> [TASK DETAILS]:
From the entries below, pull out each line where "link" appears.

> [SOURCE INFORMATION]:
..........

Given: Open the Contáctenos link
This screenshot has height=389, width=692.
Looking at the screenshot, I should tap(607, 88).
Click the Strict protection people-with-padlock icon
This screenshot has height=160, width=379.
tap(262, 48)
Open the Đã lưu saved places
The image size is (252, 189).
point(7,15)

..........

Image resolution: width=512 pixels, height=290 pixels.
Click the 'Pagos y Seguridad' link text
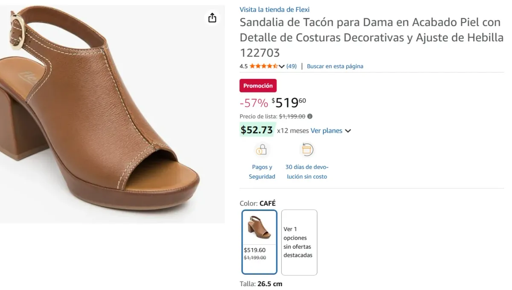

..........

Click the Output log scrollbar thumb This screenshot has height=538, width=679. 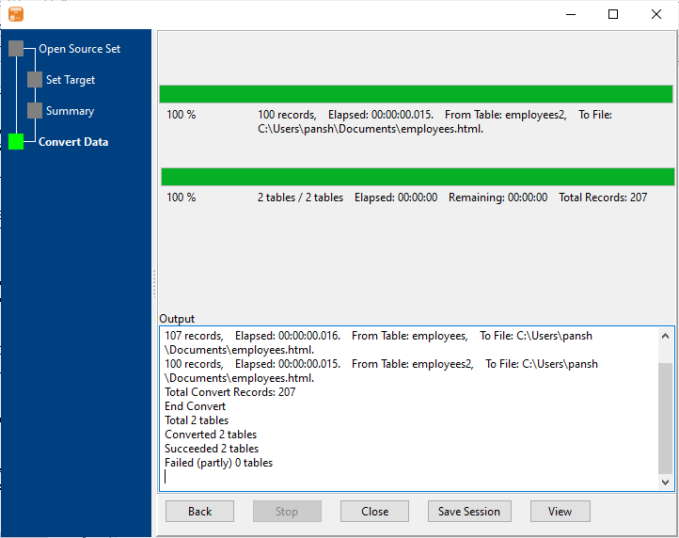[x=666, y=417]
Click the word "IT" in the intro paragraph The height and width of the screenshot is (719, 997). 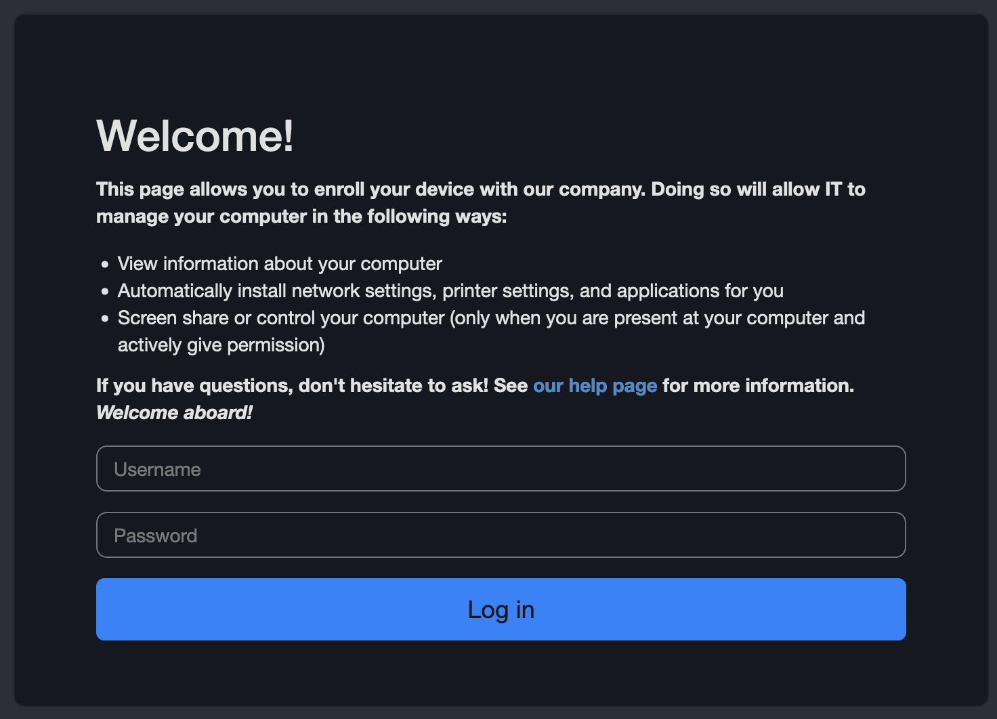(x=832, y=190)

..........

> [OUTPUT BELOW]:
Given: Open the Contáctenos link
Click the 'Pagos y Seguridad' link text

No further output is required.